Scale the listing from the line with "You are a computer-use" through the end of the listing: write those lines out again, requests included, multiplying every coordinate in the answers by 1.9 and rounding to whole numbers, halves up. Leave the pictures out.
########################################
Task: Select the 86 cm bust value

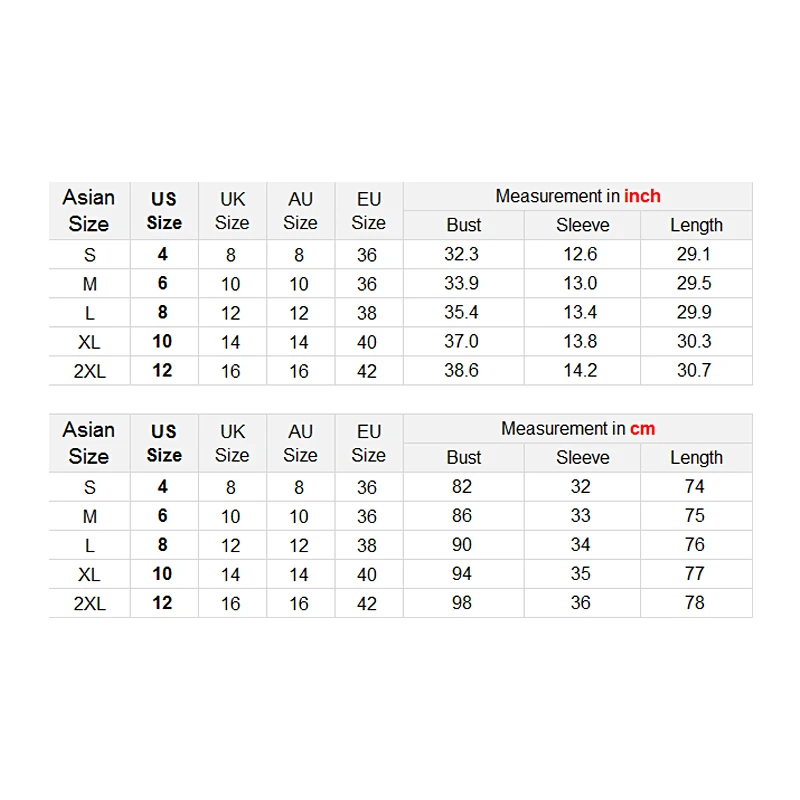Action: pos(462,516)
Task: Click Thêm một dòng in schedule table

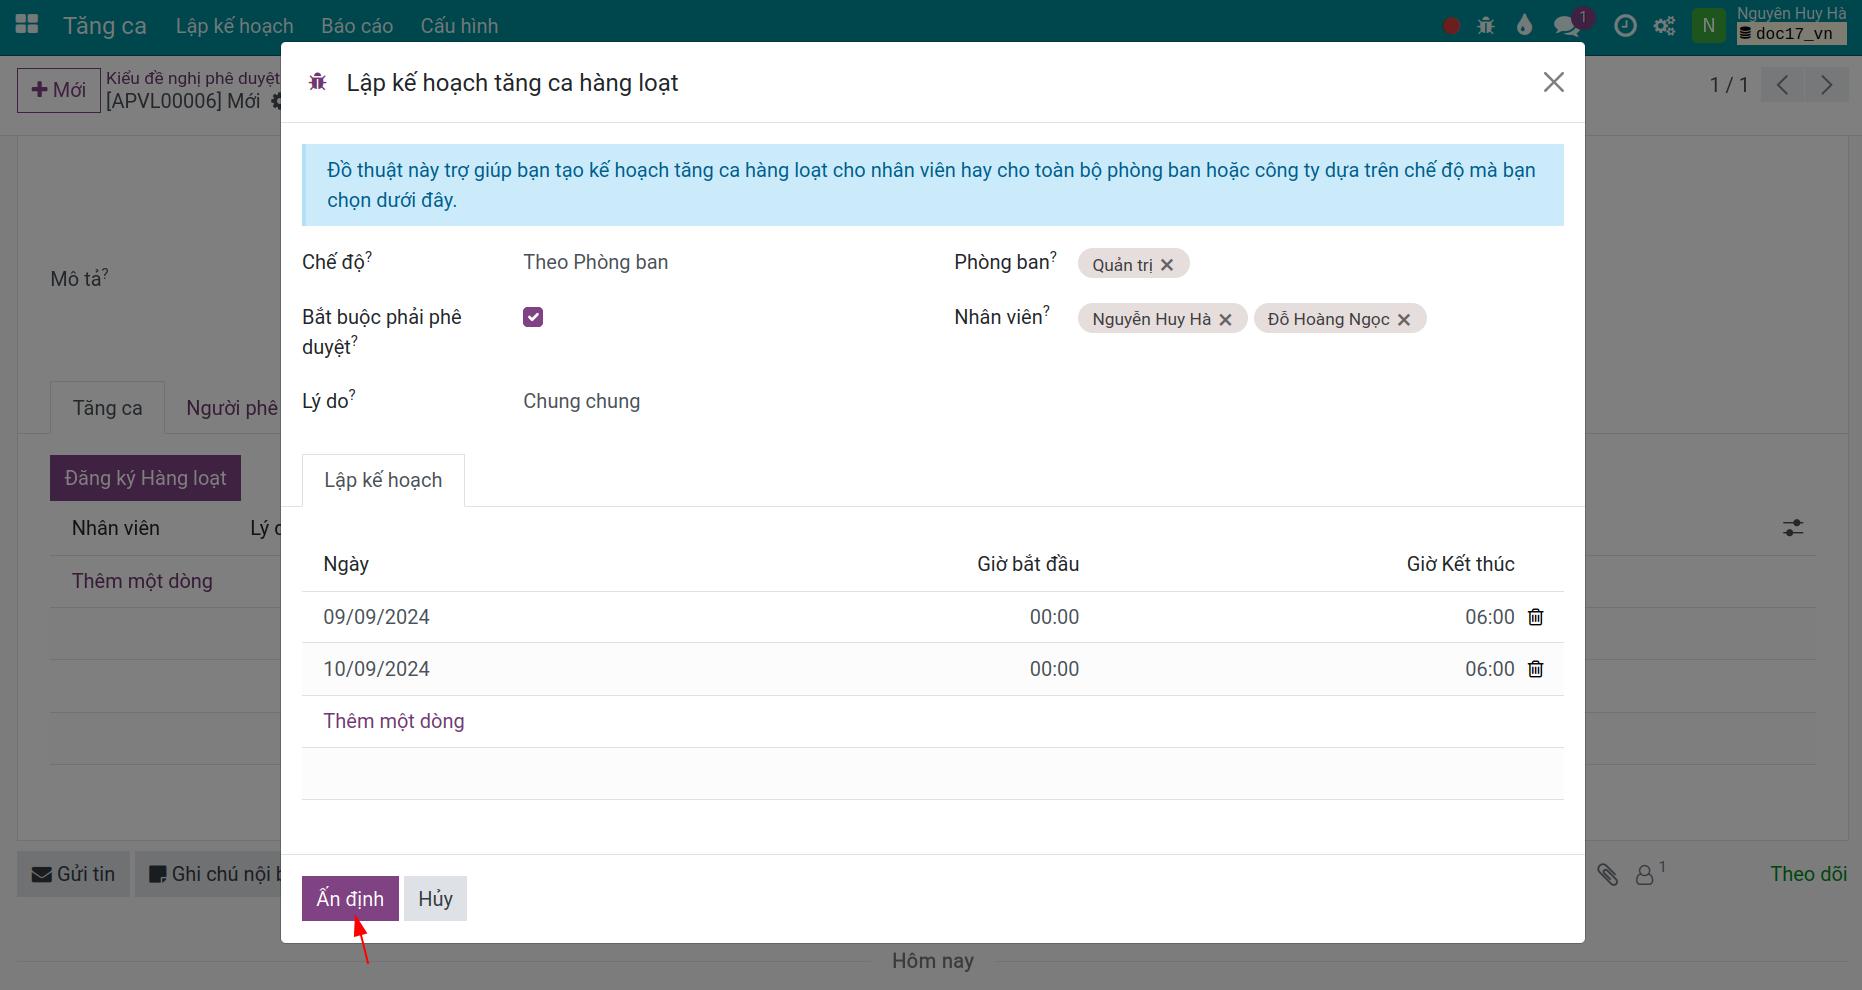Action: pyautogui.click(x=394, y=721)
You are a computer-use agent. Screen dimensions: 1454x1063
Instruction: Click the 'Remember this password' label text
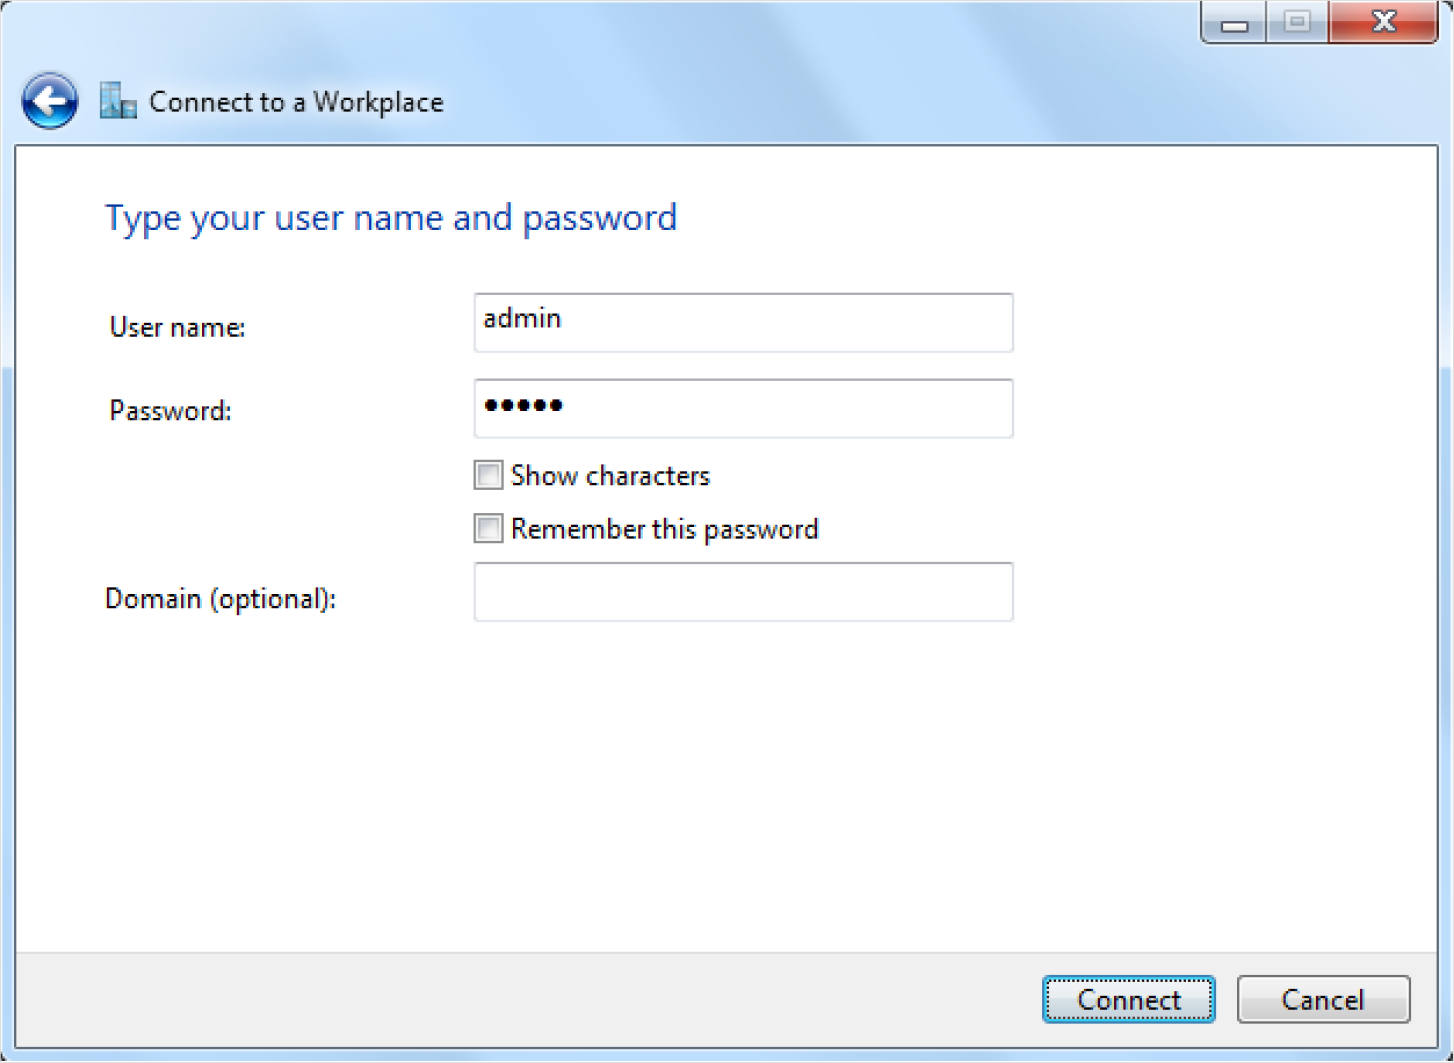coord(664,529)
########################################
[Exercise solution]
You are a computer-use agent. Screen dimensions: 1454x1063
Instruction: Click the 'Remember this password' label text
coord(1262,1005)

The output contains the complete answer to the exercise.